Server Power, Cooling, and Density, Tukwila, and more...


Last week, we had a training event for some of our internal as well as partner reps out here in California. One of the topics that I got to present multiple times was Greener UNIX.


I have asked the question, multiple times, about which has a higher importance: increasing server density, or allowing systems to take up more physical room but consuming less power. While I often get a mixed response, with the economy starting to recover, the answer was almost anonymous "help me get more stuff in my datacenter."


Most customers seem to like higher density - but hate the idea that while they might get much more performance, they might only deploy half full racks (preferably with blanking panels in them) since they can only power or cool at a certain density. You get more performance, smaller footprint, and a  much better price/performance, performance/watt, and performance/space. Hopefully the half full racks become less of an issue.


I also learned a few things, and got reminders about others:

  • Each watt saved on components has a significant multiplier - often >2.5x - by the time you get to the overall power and cooling draw.

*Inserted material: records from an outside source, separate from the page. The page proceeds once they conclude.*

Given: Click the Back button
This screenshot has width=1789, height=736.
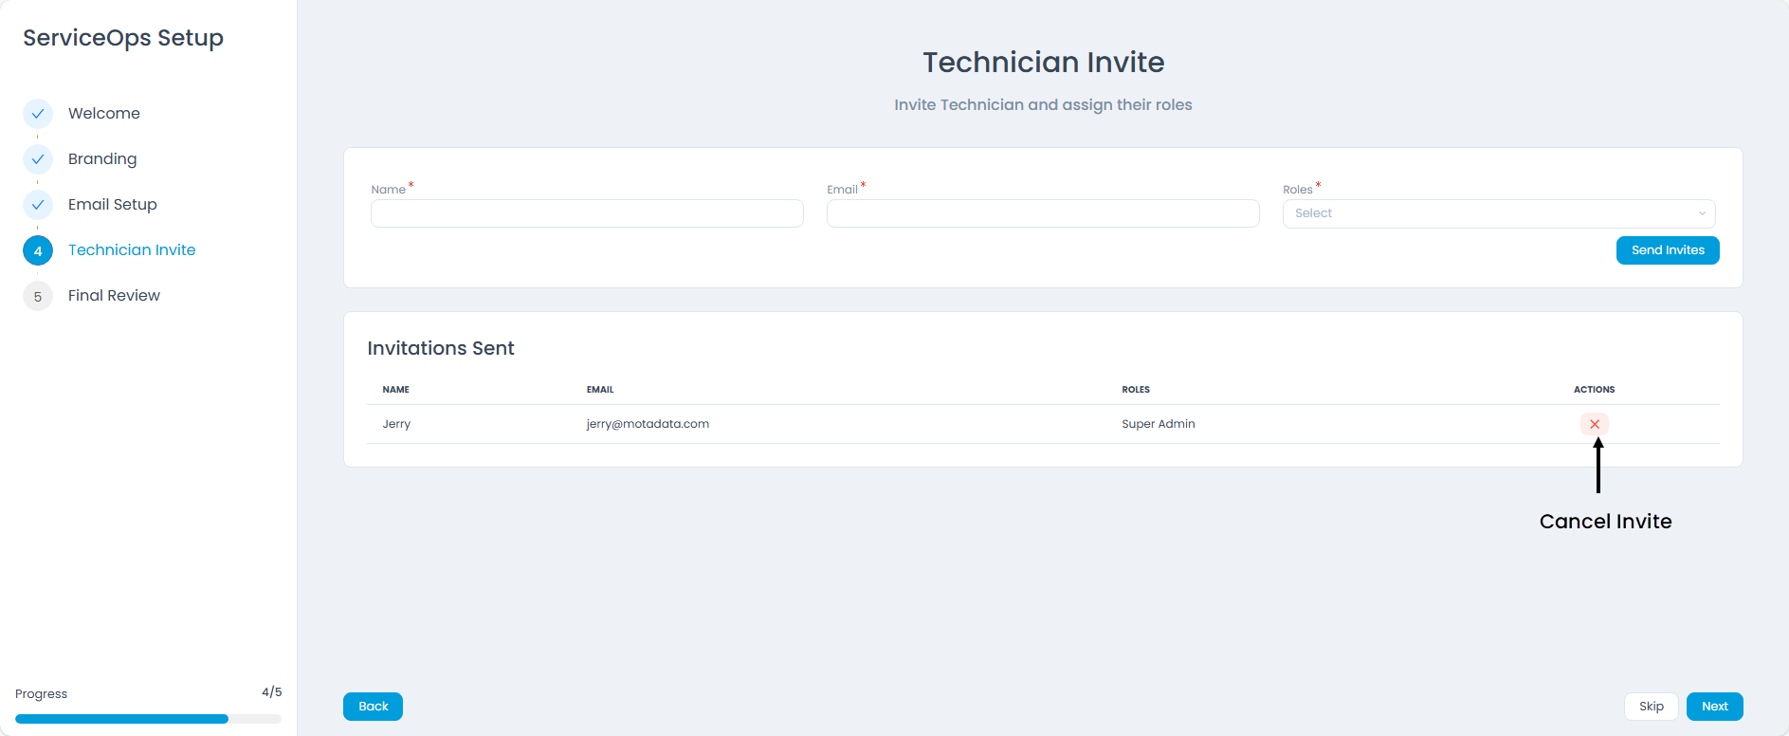Looking at the screenshot, I should pyautogui.click(x=373, y=707).
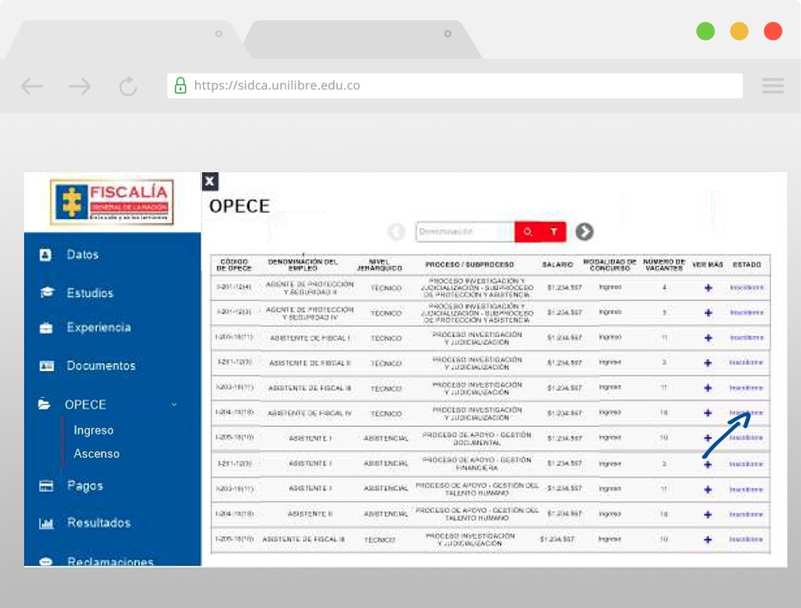This screenshot has height=608, width=801.
Task: Click the red search magnifier button
Action: click(527, 232)
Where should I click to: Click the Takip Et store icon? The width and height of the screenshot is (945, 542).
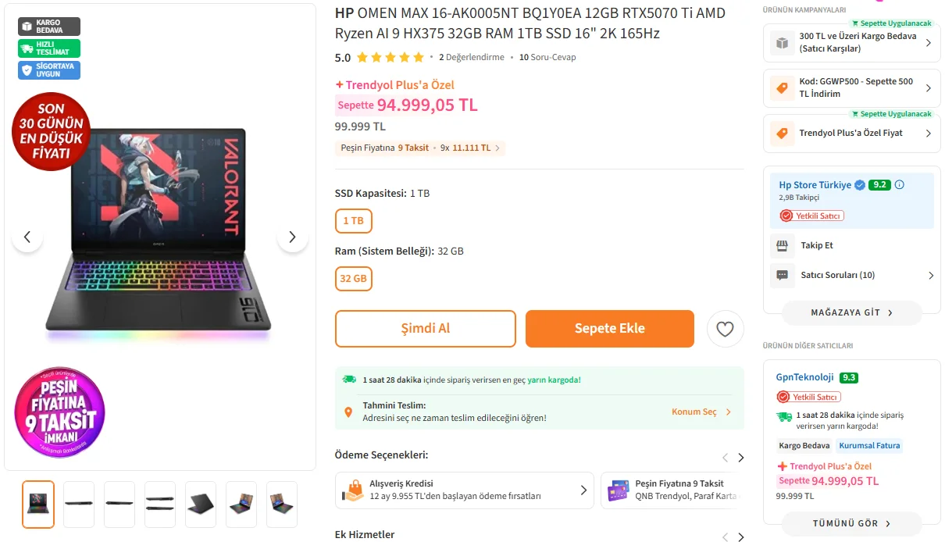[x=781, y=245]

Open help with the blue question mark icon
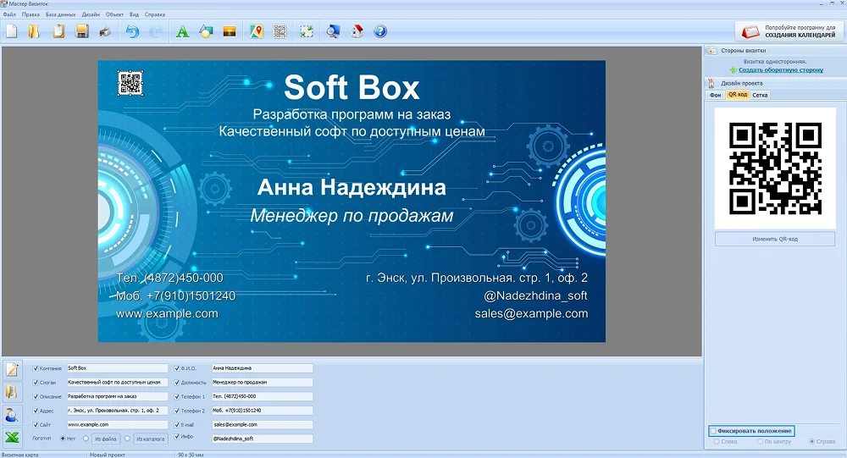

  • High Efficiency power supplies, such as those used by HP BladeSystem and other HP servers, are great - but may save a few percent of system power usage. Turning on CPU power management, such as Green Active processors in HP-UX, has a much bigger impact on the total power usage than a more efficient power supply.

  • At least some of the people who work with customers mentioned that their customers are aware of the power savings features in HP-UX and on HP Integrity servers - even if they haven't implemented them yet. Implementation would be better, but at least people are talking about it.


Needless to say, there was talk around the Intel Itanium 9300 (aka Tukwila) announcement. I've seen some comments on the blog that people want to know about which servers will include these processors. The one comment, from the Intel press release, is "OEM systems are expected to ship within 90 days."


And on a personal note, I'm definitely enjoying the Olympics. However, having been born and raised in Canada, I'm happy to see the Canadian men's hockey team starting to have more success. The games against the Swiss and Team USA, my current home, were stressful to me as a fan. However, after dispatching the Russian team yesterday, I'm hoping to see a Canada and USA rematch - in the gold medal game.



HP-UX 11i v3 and Power Management

Recently, we were running to power and performance benchmarks on a server in our lab. We were using HP-UX 11i v3, update 5 and we were testing the impact of some of the power management features on the system.

The power management features that are available as of the HP-UX 11i v3 Update 4 release (0903 release) include Green Idle processors (pwr_idle_ctl), Green Active Processors (pstatectl), and more (see http://h71028.www7.hp.com/enterprise/w1/en/os/hpux11i-power-cooling-overview.html).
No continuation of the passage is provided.